# DISH dropping the ball?



## co_gooner (Aug 1, 2005)

DISH, where the hell is Setanta Sports USA? DirecTV and Globestar have picked up this channel, what are you doing? It's a pay channel, so what's the problem, surely we can afford to have one less shopping bloody channel!

On Uefa Champions League match days , I'm sick of ESPN2 showing either Real Madrid games, or worse still repeats of Worlds Strongest Man or Poker (when the hell did Poker become a friggin' sport by the way)

What with NFL Sunday Ticket and now Setanta Sports, DISH is so far behind DirecTV sportswise that it's not even remotely funny; are they ever gonna catch up????


----------



## obrienaj (Apr 8, 2004)

I'd pay for this channel if Dish carried it.


----------



## lvkewlkid (Jul 4, 2005)

i'm happy that dish isnt as sports oriented as direcTV is. We have more variety with the shopping channels on E*. NFL Sunday Ticket is exclusive to D*. If you want Setanta Sports (what is on that channel, anyway?), then either switch to D* or suggest it to E* to carry.

Maybe you could start a petition to carry the channel and then mail or email it to E*. E* doesnt know what the consumers want until you email them.


----------



## socceteer (Apr 22, 2005)

co_gooner said:


> DISH, where the hell is Setanta Sports USA? DirecTV and Globestar have picked up this channel, what are you doing? It's a pay channel, so what's the problem, surely we can afford to have one less shopping bloody channel!
> 
> On Uefa Champions League match days , I'm sick of ESPN2 showing either Real Madrid games, or worse still repeats of Worlds Strongest Man or Poker (when the hell did Poker become a friggin' sport by the way)
> 
> What with NFL Sunday Ticket and now Setanta Sports, DISH is so far behind DirecTV sportswise that it's not even remotely funny; are they ever gonna catch up????

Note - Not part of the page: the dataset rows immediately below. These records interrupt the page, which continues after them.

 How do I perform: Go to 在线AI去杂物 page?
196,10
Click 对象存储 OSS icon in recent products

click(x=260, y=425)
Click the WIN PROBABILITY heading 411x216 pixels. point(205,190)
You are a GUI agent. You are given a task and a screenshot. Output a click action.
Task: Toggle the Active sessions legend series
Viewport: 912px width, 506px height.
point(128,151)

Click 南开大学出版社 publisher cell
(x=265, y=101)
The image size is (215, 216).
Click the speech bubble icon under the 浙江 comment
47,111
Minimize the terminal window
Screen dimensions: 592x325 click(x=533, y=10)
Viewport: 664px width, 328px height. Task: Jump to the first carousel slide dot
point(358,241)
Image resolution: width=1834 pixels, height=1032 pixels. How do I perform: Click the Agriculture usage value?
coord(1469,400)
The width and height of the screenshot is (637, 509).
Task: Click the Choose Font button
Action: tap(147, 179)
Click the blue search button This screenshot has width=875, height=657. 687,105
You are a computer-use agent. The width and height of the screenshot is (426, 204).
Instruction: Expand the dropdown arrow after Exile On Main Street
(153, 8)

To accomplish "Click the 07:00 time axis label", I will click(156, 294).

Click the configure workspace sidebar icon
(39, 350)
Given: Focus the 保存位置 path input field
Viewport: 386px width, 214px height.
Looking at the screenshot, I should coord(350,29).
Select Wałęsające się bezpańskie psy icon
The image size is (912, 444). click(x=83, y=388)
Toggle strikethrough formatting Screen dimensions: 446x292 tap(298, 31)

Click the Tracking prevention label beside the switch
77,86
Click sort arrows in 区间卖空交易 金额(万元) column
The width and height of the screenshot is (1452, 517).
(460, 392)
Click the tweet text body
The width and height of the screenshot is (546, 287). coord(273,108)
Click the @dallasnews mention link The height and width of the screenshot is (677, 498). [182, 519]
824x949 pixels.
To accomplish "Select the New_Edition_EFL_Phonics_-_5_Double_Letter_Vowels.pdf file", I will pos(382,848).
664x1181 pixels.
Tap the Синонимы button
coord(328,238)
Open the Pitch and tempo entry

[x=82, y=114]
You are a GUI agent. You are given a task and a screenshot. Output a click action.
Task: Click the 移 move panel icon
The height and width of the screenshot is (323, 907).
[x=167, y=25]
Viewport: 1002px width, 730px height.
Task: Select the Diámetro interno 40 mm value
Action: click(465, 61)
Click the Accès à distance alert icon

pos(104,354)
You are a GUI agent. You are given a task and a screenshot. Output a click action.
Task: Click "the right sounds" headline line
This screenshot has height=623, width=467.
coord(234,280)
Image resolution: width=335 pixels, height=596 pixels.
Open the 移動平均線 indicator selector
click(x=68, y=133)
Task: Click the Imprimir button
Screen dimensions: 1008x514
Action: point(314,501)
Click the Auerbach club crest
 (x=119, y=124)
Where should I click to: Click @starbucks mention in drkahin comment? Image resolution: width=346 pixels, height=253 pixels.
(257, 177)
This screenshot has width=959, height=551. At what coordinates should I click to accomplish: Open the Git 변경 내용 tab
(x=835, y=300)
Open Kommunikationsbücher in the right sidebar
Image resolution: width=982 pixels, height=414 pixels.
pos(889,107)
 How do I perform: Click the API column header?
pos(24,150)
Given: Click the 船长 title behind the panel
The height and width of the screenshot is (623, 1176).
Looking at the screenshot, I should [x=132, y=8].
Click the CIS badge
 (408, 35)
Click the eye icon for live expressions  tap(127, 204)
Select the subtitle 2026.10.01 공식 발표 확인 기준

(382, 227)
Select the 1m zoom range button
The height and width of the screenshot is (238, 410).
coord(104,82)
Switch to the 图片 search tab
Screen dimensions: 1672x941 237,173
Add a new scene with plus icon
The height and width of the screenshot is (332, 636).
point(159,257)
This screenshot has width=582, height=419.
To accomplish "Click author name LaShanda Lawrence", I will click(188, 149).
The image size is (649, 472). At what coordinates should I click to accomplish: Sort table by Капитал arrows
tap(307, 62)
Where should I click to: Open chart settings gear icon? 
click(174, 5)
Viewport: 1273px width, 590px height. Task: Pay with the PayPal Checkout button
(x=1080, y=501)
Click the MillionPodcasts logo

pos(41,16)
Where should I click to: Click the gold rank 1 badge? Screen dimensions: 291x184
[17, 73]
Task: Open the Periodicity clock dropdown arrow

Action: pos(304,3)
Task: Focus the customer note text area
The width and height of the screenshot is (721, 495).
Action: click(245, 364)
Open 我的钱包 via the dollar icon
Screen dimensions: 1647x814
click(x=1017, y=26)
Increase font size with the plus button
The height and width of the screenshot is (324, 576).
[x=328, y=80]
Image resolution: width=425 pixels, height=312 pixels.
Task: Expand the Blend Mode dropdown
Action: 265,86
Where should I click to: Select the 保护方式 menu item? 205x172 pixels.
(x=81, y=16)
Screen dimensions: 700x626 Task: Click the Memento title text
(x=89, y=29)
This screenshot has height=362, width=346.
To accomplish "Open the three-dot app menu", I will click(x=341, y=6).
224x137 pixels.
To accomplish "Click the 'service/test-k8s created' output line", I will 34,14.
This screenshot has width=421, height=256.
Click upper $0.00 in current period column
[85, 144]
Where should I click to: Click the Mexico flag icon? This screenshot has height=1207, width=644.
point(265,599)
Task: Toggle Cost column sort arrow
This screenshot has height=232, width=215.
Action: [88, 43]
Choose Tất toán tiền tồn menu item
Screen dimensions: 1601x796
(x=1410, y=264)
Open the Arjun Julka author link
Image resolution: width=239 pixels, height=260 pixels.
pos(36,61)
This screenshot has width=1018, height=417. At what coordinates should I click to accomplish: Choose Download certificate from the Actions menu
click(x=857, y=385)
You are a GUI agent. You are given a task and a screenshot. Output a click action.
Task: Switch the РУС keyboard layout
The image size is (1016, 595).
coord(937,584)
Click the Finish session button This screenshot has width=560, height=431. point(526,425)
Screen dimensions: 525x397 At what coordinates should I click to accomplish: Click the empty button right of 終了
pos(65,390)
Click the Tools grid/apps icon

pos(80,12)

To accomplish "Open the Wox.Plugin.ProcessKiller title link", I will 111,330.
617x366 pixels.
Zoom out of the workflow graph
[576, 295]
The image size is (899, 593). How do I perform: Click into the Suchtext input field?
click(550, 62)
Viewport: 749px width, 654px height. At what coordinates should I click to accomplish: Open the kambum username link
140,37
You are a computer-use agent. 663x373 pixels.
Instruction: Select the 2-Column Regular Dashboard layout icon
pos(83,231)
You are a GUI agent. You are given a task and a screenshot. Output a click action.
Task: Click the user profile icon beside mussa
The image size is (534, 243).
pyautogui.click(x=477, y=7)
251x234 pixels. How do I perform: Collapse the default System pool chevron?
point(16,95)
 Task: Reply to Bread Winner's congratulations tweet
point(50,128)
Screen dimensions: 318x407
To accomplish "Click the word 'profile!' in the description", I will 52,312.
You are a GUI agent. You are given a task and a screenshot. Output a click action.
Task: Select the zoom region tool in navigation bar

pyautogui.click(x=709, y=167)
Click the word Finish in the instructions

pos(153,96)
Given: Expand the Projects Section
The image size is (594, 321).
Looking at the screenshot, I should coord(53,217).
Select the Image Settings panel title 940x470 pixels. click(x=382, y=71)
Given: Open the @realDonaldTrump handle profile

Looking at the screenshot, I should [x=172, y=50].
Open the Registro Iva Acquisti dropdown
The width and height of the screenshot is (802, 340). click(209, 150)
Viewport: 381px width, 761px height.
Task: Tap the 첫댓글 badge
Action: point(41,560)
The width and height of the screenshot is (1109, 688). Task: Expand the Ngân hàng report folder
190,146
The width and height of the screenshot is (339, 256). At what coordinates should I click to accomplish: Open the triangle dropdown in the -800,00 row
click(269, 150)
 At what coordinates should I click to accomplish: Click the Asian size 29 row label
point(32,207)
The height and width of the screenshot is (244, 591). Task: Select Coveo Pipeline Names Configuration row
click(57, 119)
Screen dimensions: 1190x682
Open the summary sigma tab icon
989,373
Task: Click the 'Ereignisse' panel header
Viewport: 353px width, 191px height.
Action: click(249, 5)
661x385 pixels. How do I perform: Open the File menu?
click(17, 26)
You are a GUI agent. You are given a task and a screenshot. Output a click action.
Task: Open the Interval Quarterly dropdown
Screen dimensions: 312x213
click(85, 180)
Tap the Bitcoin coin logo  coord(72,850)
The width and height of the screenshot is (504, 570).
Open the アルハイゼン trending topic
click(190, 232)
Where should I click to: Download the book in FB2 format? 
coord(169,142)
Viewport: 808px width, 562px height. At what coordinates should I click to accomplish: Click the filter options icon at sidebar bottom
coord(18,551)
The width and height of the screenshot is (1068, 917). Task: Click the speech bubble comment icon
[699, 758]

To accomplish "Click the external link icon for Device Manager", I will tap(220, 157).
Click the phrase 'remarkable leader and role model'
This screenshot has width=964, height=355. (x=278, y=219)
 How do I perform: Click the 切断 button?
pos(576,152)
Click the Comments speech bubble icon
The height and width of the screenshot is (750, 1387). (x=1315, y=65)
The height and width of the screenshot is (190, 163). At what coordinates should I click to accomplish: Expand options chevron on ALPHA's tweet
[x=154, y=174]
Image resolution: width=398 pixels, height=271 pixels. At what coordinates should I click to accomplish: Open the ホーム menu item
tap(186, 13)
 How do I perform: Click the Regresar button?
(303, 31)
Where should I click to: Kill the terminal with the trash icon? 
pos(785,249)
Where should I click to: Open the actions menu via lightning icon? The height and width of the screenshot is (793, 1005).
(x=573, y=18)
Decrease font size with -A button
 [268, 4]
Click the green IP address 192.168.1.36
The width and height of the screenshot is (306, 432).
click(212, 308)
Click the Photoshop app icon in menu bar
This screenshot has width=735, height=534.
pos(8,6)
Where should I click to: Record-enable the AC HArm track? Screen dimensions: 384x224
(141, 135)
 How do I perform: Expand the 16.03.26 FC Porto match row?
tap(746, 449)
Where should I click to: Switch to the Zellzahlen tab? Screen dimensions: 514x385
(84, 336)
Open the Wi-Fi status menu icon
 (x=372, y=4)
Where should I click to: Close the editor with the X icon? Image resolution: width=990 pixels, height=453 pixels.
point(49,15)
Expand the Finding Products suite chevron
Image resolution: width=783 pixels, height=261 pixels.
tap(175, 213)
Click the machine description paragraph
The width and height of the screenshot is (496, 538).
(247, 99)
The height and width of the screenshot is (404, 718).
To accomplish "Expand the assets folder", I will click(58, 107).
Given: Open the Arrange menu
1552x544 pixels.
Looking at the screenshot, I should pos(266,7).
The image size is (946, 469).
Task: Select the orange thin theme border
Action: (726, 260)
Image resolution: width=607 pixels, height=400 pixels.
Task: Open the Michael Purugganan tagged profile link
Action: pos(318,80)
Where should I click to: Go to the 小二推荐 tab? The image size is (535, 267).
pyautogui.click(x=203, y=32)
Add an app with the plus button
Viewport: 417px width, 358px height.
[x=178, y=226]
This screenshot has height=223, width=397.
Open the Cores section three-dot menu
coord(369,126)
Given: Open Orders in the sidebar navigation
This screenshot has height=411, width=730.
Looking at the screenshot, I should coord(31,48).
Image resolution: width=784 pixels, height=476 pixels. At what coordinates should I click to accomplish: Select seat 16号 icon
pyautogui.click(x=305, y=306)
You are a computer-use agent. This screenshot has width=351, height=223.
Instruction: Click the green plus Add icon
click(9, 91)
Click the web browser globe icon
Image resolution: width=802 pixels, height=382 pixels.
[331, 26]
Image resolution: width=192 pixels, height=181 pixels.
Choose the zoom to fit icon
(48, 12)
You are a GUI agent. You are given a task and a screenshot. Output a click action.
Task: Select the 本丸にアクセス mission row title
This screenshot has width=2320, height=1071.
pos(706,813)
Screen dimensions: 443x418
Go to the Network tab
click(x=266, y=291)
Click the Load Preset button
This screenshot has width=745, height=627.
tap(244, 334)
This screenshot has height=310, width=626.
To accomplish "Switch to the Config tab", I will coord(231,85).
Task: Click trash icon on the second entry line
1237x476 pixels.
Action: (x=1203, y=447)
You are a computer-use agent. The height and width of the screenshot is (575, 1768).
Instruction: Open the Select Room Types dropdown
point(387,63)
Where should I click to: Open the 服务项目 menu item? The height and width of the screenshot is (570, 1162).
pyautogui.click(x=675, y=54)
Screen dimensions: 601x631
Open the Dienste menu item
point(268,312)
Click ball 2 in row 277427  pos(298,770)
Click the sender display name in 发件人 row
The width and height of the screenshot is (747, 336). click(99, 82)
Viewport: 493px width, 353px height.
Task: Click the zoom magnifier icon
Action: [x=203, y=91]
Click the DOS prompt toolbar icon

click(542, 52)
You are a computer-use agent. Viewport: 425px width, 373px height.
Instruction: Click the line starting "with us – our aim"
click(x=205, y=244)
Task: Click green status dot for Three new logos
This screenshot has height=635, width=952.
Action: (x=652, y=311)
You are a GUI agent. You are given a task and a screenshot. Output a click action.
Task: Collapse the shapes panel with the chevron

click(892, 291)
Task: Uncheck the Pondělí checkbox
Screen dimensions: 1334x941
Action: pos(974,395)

I would pay for the channel too...!

Sport is what keep kids out of trouble and adults at home watching them...who cares to see a cooking channel or a shopping.

I do have to disagree with you on one thing,,,,,,,Poker is a sport


----------



## Dan9 (Feb 21, 2005)

lvkewlkid said:


> i'm happy that dish isnt as sports oriented as direcTV is. We have more variety with the shopping channels on E*. NFL Sunday Ticket is exclusive to D*. If you want Setanta Sports (what is on that channel, anyway?), then either switch to D* or suggest it to E* to carry.
> 
> Maybe you could start a petition to carry the channel and then mail or email it to E*. E* doesnt know what the consumers want until you email them.


Setanta Sports is a soccer and rugby channel from Europe. Dish Network doesn't listen to what their customers want anyway, if they did they would have added the YES network and the NFL network 2 or 3 years ago! They use reverse psychology, meaning you request Setanta Sports and they add another stupid shopping channel. That's why I'm glad I quit Dish network 2 years ago, they've been conning people into thinking that they will actually try to add certain channels and they never do it. If you want good sports, stay as far away from Dish Network as possible, and get Directv, like I did about two years ago!! 

http://www.directvsports.com/Subscriptions/Setanta/


----------



## co_gooner (Aug 1, 2005)

lvkewlkid said:


> i'm happy that dish isnt as sports oriented as direcTV is. We have more variety with the shopping channels on E*. NFL Sunday Ticket is exclusive to D*. If you want Setanta Sports (what is on that channel, anyway?), then either switch to D* or suggest it to E* to carry.
> 
> Maybe you could start a petition to carry the channel and then mail or email it to E*. E* doesnt know what the consumers want until you email them.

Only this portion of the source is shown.